NJPW G1 Climax 26 2016 (Night 3) – Results and Review

Night three of the 26th G1 Climax saw the continuing march of an exalted legacy, the reminder that some types of strength simply can’t be overcome, that champions do not go quietly into the night and that even great heroes must eventually face their own end.  But enough with the poetics, let’s get to the matches.

The legacy I’m speaking of is that of Hiroyoshi Tenzan’s march to win one last G1 and obtain an IWGP Heavyweight Championship match. Night three’s A BLOCK matches placed Bullet Club and Guerillas of Destiny member Tama Tonga in Tenzan’s path to one last moment of glory. Tonga performed in much the same way he normally does, arrogantly and nonchalantly, but Tenzan’s experience and superior toughness overcame Tonga who lost to Tenzan’s moon-sault.

The second match of the night saw Tomohiro Ishii face off against Hirooki Goto. Goto sought to notch another victory and two more points to his total and Ishii looked to recover from his night one loss. Now, if you were in a premiere round-robin tournament and saw your over-aggressive approach fail you by losing your first match you might think it wise to reconsider your strategy. Maybe you wrestle more conservatively, wait for your opponent to make a mistake upon which you could capitalize instead of charging headfirst into the open arms of brutal conflict. But you are not Tomohiro Ishii.

The Stone Pit Bull brought the attack to Goto who, as is his nature, was well-equipped for the violent throw-down that followed. This was a match filled with hard-hitting, non-stop action from bell to bell. The two traded unforgiving lariats, devastating forearms and crushing kicks throughout. Ishii, with an incredible show of strength, managed to land a delayed (I counted seven seconds) vertical second rope suplex to Goto, a man with a height advantage of five inches. It was a spectacular effort by Ishii but it was all for naught as Goto won the match with his patented GTR (lariat into a backbreaker) finisher.

The night’s second match had a prelude in the previous night’s preliminary action as the two opponents, Bad Luck Fale and Naomichi Marufuji had faced off in a six-man tag match. Marufuji continued his strategy of quick, stiff, deliberate strikes, from that tag confrontation and while he found some success the power and size of Fale proved insurmountable for the much smaller Marufuji. Bad Luck Fale won with his finisher, The Grenade, a choke slam that transitions into a thrusting Samoan Spike.
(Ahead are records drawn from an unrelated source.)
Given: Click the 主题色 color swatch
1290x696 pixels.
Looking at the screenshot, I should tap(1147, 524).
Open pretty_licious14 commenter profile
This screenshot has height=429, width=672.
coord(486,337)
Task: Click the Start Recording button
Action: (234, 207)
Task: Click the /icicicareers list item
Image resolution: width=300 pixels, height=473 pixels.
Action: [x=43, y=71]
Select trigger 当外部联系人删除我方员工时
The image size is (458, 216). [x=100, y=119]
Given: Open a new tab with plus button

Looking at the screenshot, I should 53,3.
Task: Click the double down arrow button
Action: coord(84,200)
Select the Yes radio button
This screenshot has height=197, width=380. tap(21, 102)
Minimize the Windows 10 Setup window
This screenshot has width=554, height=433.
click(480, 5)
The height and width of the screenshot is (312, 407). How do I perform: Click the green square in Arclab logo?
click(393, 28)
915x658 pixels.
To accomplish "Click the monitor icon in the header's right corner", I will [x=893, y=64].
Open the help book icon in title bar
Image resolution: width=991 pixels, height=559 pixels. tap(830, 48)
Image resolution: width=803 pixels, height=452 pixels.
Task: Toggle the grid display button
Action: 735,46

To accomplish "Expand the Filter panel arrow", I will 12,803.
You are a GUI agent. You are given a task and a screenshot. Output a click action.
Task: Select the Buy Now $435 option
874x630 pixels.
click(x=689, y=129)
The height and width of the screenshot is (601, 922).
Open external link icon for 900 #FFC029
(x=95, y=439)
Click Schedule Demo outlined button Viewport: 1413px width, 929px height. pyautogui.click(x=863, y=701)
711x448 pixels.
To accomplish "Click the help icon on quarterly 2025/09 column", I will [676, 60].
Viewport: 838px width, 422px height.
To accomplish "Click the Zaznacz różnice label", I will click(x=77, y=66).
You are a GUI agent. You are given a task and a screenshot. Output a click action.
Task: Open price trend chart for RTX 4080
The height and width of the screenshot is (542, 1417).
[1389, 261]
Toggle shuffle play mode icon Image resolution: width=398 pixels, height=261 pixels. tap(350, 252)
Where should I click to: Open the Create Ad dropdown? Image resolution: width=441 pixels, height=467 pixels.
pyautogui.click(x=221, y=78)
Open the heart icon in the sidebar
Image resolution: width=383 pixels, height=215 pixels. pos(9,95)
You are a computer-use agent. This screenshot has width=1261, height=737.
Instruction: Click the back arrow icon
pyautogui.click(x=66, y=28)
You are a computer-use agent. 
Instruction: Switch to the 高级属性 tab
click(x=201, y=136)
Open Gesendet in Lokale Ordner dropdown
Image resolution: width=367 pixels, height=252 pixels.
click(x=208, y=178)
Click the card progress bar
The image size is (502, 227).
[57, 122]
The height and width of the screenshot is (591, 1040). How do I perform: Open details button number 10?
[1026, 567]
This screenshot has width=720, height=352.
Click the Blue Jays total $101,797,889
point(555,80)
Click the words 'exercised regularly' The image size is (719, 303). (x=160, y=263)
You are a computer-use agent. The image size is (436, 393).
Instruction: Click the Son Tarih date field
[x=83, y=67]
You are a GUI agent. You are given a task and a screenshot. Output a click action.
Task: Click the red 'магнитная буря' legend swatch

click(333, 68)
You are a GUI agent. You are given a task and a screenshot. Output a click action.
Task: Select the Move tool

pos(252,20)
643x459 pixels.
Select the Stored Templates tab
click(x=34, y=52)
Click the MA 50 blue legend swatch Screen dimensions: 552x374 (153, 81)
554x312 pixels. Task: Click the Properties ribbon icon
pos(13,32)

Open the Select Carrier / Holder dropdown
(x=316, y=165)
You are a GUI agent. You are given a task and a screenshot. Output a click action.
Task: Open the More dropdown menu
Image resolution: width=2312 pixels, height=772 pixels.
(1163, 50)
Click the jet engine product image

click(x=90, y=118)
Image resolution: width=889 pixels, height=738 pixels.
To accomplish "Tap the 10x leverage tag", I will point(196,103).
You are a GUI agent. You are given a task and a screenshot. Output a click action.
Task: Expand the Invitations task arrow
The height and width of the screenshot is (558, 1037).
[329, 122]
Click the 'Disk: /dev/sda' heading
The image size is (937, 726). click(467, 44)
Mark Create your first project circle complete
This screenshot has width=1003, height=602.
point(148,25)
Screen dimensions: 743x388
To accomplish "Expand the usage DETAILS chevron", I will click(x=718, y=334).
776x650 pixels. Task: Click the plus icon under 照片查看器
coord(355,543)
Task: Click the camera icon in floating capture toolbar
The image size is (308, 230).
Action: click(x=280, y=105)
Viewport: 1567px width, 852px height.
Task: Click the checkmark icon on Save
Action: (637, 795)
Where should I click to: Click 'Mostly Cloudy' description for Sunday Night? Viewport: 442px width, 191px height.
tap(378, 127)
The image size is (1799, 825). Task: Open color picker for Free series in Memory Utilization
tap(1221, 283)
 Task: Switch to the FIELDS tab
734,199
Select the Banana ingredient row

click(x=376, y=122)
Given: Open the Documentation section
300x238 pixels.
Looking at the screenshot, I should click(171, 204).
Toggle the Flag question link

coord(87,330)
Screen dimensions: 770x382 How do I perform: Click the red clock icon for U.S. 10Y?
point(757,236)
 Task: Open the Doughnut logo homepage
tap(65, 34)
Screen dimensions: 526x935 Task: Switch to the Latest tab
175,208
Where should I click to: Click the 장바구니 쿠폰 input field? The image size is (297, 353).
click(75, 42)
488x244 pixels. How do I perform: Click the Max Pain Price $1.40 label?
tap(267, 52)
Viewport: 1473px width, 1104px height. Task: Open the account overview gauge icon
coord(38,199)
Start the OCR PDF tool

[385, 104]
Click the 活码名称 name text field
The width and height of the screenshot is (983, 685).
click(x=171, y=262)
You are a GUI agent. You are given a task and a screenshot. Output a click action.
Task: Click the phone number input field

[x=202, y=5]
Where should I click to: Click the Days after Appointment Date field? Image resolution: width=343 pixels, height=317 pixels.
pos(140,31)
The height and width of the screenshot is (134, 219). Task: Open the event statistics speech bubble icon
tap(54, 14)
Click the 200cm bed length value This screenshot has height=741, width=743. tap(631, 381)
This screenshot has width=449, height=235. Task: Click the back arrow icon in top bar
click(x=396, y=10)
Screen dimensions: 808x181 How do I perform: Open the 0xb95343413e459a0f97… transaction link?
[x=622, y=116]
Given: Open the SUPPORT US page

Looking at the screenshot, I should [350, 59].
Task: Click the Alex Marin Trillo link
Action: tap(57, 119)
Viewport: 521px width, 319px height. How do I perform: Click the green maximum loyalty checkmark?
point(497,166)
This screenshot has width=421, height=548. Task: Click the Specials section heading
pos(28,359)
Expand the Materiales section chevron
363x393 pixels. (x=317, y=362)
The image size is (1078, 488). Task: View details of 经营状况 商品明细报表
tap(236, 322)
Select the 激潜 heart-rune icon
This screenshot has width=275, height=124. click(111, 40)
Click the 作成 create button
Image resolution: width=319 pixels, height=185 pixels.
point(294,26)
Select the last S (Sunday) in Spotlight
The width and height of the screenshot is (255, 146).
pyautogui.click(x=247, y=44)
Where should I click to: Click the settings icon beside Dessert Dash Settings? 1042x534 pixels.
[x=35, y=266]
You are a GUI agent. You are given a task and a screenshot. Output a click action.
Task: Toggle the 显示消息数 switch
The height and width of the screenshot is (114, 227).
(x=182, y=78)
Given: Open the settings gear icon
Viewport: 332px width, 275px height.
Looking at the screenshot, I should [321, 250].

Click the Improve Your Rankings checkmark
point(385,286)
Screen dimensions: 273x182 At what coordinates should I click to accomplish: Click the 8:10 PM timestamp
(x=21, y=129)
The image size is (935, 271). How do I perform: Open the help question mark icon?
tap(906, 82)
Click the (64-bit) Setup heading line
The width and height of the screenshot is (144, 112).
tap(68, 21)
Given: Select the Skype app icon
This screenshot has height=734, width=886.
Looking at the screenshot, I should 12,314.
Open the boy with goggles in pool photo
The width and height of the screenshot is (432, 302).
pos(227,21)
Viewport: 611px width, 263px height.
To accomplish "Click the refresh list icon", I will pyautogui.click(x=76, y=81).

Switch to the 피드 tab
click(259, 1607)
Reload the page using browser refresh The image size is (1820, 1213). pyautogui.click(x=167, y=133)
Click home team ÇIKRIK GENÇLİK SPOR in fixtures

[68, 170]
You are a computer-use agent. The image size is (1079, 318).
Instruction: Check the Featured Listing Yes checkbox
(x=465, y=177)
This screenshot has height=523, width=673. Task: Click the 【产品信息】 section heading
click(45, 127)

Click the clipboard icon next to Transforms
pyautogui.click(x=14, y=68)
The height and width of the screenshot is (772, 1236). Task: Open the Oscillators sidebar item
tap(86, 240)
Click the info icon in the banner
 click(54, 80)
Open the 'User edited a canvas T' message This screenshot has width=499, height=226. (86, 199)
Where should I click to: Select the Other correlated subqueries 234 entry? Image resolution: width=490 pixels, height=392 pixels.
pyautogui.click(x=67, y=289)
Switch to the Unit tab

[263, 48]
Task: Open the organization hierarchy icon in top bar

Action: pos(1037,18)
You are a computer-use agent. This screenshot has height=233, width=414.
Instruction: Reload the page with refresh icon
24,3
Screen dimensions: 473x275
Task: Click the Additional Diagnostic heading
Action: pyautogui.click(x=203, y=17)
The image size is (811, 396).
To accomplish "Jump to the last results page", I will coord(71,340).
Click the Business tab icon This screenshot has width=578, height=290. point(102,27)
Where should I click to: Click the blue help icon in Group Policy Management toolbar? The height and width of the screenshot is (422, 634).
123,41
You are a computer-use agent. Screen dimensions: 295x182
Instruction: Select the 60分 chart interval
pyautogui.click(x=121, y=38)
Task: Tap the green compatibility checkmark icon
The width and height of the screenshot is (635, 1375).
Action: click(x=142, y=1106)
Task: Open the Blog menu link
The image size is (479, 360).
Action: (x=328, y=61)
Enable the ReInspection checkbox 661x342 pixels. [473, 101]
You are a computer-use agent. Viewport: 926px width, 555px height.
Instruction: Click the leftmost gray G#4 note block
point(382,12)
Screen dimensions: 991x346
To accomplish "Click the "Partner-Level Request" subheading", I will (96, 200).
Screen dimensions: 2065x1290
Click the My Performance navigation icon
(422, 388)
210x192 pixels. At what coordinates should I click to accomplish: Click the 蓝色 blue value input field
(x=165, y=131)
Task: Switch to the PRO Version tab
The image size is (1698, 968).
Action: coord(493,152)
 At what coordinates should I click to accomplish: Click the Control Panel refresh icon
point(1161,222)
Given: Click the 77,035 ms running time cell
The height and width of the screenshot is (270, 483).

IWGP Heavyweight Champion Kazuchika Okada sought to rebound from his surprising night one loss to Marufuji and faced off against Los Ingobernables de Japon’s SANADA. SANADA had participated in night one’s other upset when was able to submit Hiroshi Tanahashi with his EVIL Skull finisher. SANADA started the third match of the night aggressively as the action spilled out of the ring and onto the floor. SANADA took advantage of the surroundings, even hitting Okada with a chair, which should have been a disqualification and I’m at a loss as to why it wasn’t. Maybe the ref is a fan of Memphis, who knows? SANADA followed the chair shot with several Irish whips into the steel railing and tossed Okada throat first down onto them. The champion looked to be in trouble as SANADA confidently strolled around the ring waiting to pick his spots.

But Okada soon gained the advantage and the two became locked in an interminable struggle. They executed reversal and escape after reversal and escape, including a finishing sequence that saw SANADA’s apron springboard knee strike intercepted by Okada’s Too Awesome Dropkick. Okada then went for The Rainmaker clothesline only for SANADA to reverse it into an EVIL Skull attempt that was then reversed by Okada into a German suplex which Okada followed up with The Rainmaker for the three count.

Okada could be seen favoring the left side of his neck throughout the match as well as immediately afterwards and I hope that was just selling and not indicative of a real injury he might possibly have.

The final match of the evening pitted New Japan Ace Hiroshi Tanahashi against The Unchained Gorilla Togi Makabe. Tanahashi’s entrance was notable for the lack of air guitar Tanahashi normally pantomimes during his entrances. Not only was the air guitar missing, but Tanahashi himself seemed to be missing throughout the match and seemed a step behind Makabe; constantly fighting from underneath. His shoulder was obviously bothering him, which Makabe capitalized on with repeated side headlocks, wrist locks, arm bars and hammer locks.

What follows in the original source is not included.